= Beginning of Section =
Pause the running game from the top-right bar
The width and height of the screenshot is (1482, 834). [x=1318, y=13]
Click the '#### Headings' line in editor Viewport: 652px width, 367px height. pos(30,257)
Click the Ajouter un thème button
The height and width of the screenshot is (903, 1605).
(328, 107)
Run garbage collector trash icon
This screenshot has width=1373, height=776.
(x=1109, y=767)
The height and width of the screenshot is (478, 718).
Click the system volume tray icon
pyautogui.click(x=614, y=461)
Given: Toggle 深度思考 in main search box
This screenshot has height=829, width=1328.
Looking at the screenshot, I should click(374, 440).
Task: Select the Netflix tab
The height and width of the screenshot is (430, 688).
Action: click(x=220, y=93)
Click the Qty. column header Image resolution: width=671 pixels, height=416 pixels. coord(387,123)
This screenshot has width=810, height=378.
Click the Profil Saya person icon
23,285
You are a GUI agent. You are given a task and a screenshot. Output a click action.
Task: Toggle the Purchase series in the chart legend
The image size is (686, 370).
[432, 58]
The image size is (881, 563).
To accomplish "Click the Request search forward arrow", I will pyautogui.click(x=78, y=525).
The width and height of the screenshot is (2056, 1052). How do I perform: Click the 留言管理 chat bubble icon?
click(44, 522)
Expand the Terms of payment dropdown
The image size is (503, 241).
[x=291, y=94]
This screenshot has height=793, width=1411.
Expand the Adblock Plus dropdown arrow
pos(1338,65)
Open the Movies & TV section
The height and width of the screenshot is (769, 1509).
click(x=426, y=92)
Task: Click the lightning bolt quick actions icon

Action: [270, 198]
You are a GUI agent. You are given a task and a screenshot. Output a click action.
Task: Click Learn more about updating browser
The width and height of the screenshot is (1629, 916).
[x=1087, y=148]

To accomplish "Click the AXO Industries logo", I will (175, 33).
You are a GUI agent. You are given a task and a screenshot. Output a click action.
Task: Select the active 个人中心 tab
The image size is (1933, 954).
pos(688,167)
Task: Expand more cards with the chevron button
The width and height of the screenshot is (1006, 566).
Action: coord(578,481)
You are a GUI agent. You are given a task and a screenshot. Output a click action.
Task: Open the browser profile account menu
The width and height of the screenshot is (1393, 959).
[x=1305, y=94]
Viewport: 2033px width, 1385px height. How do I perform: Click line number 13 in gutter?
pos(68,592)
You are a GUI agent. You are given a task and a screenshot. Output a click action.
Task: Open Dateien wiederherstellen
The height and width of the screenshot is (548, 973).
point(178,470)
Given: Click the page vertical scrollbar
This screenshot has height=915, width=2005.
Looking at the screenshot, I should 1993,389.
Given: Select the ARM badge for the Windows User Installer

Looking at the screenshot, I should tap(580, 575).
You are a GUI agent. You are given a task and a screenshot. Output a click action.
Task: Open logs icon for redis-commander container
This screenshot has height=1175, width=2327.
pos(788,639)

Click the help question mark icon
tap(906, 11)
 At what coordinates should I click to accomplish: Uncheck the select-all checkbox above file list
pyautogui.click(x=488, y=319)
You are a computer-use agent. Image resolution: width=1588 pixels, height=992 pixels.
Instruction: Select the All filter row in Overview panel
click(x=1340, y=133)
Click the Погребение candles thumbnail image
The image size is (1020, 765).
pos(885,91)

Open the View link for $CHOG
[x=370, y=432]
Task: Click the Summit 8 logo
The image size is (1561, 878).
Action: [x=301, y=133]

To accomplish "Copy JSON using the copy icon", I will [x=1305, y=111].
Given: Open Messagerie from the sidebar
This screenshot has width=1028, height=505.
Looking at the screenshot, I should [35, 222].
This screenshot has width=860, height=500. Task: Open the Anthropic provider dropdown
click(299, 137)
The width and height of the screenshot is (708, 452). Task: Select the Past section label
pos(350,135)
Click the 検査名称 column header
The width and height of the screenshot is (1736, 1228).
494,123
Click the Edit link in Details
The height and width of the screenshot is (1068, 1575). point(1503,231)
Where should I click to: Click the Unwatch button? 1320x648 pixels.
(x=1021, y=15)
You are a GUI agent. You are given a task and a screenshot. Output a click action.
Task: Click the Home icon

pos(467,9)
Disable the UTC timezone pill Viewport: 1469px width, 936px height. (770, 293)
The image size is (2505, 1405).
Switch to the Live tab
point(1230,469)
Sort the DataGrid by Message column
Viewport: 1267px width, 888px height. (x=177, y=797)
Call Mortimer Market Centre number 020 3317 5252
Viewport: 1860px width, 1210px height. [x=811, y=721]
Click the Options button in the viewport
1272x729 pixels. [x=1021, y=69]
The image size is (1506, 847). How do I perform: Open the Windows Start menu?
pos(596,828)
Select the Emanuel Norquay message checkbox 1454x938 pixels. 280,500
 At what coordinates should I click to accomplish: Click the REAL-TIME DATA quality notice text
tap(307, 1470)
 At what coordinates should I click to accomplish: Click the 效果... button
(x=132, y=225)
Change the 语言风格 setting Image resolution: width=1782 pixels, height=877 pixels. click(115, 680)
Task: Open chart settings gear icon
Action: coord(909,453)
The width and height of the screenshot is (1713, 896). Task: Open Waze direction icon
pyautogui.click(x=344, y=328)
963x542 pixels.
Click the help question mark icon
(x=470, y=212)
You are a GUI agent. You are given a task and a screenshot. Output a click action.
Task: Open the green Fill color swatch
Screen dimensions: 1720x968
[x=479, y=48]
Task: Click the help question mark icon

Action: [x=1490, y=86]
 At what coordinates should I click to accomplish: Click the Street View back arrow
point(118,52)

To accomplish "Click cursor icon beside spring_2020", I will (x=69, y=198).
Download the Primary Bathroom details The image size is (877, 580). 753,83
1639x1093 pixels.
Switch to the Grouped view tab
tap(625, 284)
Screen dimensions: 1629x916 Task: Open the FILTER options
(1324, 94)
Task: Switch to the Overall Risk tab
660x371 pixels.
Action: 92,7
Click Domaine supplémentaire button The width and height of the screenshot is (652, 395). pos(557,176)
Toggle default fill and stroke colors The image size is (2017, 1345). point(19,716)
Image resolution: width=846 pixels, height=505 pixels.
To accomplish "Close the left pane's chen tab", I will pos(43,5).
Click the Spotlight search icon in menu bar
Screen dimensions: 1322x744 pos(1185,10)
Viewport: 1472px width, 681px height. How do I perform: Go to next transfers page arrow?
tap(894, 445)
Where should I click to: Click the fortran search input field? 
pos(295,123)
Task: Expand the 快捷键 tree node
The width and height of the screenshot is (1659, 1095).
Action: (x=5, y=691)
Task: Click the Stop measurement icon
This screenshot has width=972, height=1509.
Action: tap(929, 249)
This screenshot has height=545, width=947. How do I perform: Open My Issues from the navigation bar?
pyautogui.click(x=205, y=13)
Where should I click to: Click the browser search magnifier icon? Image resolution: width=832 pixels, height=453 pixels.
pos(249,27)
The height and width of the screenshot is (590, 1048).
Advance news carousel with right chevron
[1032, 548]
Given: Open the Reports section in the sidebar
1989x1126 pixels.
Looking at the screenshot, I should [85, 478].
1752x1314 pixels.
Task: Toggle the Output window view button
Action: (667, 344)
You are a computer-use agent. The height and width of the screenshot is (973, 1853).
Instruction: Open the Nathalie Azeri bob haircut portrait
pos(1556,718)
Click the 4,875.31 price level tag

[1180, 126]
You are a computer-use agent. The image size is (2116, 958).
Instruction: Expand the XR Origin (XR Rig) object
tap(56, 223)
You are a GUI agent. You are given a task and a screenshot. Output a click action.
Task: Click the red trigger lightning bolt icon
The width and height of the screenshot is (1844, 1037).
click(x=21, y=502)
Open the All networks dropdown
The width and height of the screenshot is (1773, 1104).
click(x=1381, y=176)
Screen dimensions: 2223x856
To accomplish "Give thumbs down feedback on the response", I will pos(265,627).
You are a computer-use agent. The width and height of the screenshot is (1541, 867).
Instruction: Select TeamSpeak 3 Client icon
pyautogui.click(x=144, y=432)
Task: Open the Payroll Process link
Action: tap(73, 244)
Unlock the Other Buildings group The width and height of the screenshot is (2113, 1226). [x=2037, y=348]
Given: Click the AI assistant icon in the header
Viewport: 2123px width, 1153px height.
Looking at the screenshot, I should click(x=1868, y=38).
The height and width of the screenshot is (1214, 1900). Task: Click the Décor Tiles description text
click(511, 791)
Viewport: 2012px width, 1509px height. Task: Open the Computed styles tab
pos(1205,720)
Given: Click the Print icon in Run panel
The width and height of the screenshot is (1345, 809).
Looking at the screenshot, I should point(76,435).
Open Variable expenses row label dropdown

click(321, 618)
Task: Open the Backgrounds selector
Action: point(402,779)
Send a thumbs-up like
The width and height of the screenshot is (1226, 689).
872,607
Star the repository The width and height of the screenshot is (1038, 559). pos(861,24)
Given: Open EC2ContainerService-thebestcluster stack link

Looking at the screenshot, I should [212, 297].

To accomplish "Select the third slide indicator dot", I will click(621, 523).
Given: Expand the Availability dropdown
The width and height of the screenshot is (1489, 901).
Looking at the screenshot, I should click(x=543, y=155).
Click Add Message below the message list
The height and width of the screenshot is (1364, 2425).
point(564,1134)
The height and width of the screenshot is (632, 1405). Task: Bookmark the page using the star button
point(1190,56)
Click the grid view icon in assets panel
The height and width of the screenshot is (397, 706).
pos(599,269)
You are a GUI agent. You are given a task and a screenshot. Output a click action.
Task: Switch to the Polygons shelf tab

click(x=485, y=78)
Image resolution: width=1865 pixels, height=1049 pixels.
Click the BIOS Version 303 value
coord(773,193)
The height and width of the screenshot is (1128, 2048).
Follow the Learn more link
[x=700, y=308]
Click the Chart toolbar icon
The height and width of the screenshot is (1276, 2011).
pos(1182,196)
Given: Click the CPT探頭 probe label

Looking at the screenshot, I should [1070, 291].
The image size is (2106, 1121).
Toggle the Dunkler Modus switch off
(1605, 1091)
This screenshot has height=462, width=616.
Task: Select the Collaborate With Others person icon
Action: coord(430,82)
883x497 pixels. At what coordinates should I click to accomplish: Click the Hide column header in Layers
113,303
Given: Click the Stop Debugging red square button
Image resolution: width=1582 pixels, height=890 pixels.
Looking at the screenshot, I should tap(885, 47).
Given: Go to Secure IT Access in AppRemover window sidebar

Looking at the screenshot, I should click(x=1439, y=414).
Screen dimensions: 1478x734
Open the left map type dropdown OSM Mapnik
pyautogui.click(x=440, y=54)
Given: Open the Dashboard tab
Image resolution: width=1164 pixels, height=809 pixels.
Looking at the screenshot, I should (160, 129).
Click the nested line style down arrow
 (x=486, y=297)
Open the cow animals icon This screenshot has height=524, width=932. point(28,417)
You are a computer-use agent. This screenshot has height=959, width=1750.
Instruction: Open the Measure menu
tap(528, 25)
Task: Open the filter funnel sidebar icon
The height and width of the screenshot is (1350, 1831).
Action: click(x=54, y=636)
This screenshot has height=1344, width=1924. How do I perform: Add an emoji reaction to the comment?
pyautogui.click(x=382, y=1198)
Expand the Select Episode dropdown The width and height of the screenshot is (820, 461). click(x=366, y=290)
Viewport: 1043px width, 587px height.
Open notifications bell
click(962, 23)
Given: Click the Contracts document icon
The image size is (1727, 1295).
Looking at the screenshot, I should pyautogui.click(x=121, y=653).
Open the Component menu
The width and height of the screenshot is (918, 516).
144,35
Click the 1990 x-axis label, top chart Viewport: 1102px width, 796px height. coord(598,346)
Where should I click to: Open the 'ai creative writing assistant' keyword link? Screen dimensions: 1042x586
= End of Section =
Task objective: Copy the lines of the data above exactly as written, beginning with the line containing "The image size is (1506, 847)." and ending with the line containing "Task: Expand the 快捷键 tree node", and leave out all other lines.

Result:
The image size is (1506, 847). How do I perform: Open the Windows Start menu?
pos(596,828)
Select the Emanuel Norquay message checkbox 1454x938 pixels. 280,500
 At what coordinates should I click to accomplish: Click the REAL-TIME DATA quality notice text
tap(307, 1470)
 At what coordinates should I click to accomplish: Click the 效果... button
(x=132, y=225)
Change the 语言风格 setting Image resolution: width=1782 pixels, height=877 pixels. click(115, 680)
Task: Open chart settings gear icon
Action: coord(909,453)
The width and height of the screenshot is (1713, 896). Task: Open Waze direction icon
pyautogui.click(x=344, y=328)
963x542 pixels.
Click the help question mark icon
(x=470, y=212)
You are a GUI agent. You are given a task and a screenshot. Output a click action.
Task: Open the green Fill color swatch
Screen dimensions: 1720x968
[x=479, y=48]
Task: Click the help question mark icon

Action: [x=1490, y=86]
 At what coordinates should I click to accomplish: Click the Street View back arrow
point(118,52)

To accomplish "Click cursor icon beside spring_2020", I will (x=69, y=198).
Download the Primary Bathroom details The image size is (877, 580). 753,83
1639x1093 pixels.
Switch to the Grouped view tab
tap(625, 284)
Screen dimensions: 1629x916 Task: Open the FILTER options
(1324, 94)
Task: Switch to the Overall Risk tab
660x371 pixels.
Action: 92,7
Click Domaine supplémentaire button The width and height of the screenshot is (652, 395). pos(557,176)
Toggle default fill and stroke colors The image size is (2017, 1345). point(19,716)
Image resolution: width=846 pixels, height=505 pixels.
To accomplish "Close the left pane's chen tab", I will pos(43,5).
Click the Spotlight search icon in menu bar
Screen dimensions: 1322x744 pos(1185,10)
Viewport: 1472px width, 681px height. How do I perform: Go to next transfers page arrow?
tap(894, 445)
Where should I click to: Click the fortran search input field? 
pos(295,123)
Task: Expand the 快捷键 tree node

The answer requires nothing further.